- What this task involves -
The answer must be a single number: how many lines of the entries below include "Ideas".

- Information -
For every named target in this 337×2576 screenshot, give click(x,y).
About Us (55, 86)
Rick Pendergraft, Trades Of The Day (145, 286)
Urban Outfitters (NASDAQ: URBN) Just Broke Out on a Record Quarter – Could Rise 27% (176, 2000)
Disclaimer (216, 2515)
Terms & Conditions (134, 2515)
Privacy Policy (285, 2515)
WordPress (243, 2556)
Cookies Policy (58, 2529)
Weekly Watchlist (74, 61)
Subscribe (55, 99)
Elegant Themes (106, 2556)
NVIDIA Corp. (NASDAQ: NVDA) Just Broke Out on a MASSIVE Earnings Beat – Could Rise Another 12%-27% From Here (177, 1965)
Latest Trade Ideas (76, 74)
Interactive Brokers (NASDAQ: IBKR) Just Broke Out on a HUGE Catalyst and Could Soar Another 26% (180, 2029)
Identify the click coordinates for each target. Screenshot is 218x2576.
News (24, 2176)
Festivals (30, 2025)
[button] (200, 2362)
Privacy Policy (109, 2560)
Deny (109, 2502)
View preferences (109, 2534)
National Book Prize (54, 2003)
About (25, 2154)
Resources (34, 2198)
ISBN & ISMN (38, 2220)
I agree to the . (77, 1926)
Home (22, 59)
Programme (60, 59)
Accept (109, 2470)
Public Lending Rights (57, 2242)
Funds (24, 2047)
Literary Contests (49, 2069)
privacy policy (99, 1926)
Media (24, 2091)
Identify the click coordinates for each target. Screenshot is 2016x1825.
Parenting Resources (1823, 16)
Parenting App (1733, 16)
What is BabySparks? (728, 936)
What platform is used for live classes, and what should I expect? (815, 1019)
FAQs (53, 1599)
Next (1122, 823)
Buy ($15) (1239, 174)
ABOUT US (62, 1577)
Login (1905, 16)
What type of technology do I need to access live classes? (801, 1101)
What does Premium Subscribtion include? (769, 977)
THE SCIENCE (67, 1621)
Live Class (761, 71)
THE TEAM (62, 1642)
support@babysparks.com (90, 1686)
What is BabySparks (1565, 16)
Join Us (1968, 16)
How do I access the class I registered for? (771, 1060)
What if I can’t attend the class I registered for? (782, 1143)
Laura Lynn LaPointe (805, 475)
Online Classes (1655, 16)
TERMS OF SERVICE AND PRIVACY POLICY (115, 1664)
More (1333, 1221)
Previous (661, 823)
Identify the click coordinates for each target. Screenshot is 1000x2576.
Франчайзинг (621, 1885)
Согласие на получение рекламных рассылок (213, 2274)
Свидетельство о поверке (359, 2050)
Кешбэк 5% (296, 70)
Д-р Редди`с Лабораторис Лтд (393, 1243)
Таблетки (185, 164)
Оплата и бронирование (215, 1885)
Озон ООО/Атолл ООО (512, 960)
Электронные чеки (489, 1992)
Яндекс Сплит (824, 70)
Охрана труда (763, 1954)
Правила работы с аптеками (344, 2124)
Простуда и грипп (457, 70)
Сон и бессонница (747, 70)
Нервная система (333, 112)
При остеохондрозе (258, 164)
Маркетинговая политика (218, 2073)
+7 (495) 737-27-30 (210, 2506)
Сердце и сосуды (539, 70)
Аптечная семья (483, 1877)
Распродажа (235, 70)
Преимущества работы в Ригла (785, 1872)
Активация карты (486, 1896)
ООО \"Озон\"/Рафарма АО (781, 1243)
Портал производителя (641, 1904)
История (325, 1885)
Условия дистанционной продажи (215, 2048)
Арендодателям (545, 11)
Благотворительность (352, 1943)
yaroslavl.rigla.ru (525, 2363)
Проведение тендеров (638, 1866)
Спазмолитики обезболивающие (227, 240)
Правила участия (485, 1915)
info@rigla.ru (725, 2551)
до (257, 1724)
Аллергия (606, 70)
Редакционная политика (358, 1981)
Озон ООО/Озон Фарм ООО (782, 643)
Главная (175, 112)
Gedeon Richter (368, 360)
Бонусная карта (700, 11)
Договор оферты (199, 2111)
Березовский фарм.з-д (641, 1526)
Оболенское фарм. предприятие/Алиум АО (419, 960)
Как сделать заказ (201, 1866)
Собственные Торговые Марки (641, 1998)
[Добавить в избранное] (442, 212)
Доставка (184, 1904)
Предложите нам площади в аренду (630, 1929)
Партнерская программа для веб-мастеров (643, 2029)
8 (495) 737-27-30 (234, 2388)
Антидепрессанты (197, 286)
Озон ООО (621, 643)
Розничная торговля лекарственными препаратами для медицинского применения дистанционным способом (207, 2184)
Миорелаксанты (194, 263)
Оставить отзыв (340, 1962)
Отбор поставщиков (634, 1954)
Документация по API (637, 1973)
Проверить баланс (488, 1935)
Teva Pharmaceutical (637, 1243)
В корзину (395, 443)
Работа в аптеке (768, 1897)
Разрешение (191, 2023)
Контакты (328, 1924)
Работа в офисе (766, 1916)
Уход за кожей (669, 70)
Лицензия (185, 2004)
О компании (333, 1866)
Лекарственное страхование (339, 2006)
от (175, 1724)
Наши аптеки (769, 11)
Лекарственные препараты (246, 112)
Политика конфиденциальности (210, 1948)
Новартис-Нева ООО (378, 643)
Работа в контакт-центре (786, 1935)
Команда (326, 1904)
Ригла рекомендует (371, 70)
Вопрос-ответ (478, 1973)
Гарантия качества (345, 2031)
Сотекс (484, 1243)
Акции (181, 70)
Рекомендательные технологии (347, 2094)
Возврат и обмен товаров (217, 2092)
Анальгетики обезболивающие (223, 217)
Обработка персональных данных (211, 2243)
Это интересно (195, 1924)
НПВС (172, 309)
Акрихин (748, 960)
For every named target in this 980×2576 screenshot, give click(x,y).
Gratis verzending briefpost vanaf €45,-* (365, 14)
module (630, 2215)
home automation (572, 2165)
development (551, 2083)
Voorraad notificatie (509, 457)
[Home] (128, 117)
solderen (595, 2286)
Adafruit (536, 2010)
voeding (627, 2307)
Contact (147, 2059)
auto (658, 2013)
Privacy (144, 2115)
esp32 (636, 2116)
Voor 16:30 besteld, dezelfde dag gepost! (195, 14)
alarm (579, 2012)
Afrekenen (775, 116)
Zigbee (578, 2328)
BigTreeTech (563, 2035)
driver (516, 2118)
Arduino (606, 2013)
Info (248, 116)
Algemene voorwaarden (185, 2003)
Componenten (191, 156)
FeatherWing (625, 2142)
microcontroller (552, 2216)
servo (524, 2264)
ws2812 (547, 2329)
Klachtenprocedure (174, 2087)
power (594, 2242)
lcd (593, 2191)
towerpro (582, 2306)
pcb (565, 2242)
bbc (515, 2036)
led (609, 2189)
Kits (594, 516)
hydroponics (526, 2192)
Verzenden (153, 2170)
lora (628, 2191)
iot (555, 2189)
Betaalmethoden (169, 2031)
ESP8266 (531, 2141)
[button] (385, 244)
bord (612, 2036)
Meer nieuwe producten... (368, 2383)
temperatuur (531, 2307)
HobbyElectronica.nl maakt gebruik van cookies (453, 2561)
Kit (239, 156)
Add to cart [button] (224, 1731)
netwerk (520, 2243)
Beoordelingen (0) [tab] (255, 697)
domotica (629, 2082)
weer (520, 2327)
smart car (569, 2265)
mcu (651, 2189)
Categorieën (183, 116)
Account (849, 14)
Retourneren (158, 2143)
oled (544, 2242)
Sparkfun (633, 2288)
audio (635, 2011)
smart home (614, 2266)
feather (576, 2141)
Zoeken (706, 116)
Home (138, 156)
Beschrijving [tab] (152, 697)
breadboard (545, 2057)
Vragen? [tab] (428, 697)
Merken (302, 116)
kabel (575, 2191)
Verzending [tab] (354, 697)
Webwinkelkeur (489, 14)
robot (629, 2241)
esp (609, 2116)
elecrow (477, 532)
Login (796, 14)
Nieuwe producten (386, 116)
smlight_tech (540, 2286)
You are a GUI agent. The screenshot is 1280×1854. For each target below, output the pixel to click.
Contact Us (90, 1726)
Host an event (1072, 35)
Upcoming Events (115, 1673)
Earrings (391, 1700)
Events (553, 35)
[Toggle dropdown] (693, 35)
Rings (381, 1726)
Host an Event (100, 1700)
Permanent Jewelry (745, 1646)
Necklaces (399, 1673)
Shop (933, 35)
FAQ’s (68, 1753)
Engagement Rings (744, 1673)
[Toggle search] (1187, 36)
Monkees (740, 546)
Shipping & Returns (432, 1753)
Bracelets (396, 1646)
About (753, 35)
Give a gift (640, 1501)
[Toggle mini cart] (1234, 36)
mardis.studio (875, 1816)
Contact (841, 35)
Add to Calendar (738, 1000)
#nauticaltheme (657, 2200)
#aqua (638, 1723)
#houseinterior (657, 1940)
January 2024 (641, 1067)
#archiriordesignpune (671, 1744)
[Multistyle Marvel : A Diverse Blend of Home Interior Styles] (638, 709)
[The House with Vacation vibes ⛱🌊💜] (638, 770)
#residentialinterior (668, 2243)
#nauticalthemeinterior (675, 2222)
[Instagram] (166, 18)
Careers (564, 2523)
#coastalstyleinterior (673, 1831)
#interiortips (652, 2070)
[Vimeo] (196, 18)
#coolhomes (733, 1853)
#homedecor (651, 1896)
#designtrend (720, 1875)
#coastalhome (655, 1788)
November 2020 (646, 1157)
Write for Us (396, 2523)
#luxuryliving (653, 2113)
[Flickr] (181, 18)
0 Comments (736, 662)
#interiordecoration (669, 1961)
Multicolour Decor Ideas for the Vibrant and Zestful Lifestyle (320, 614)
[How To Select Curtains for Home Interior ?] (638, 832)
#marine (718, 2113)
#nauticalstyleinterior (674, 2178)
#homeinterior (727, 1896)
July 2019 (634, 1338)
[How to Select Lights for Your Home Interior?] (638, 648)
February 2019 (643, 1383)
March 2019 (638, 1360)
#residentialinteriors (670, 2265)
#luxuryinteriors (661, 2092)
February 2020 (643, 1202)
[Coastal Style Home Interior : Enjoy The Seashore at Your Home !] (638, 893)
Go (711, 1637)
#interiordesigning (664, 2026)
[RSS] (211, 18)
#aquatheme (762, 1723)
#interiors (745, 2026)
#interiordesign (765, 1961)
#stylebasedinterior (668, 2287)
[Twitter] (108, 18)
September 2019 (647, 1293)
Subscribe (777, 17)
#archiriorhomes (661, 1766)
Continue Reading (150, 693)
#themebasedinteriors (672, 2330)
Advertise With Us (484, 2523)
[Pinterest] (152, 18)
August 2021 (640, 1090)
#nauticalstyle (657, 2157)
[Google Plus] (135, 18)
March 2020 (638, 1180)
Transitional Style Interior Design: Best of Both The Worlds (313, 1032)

- Your solution -
2